Dataset excerpt:

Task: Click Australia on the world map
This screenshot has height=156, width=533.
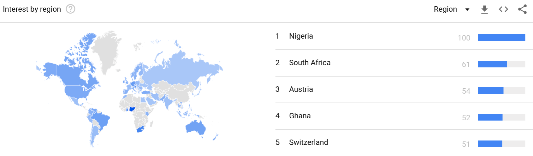Action: (x=195, y=127)
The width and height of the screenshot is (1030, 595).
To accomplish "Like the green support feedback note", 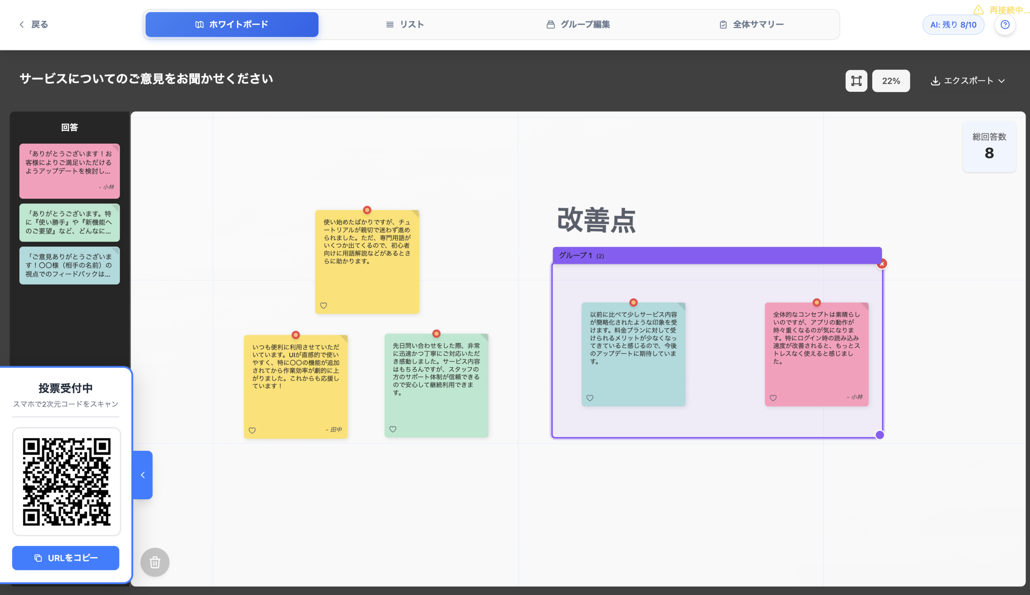I will (393, 429).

Stated exercise
Pick out each line of the data that contains the string "width", and copy those lines in full.

Exercise response
This screenshot has height=156, width=533.
The width and height of the screenshot is (1030, 595).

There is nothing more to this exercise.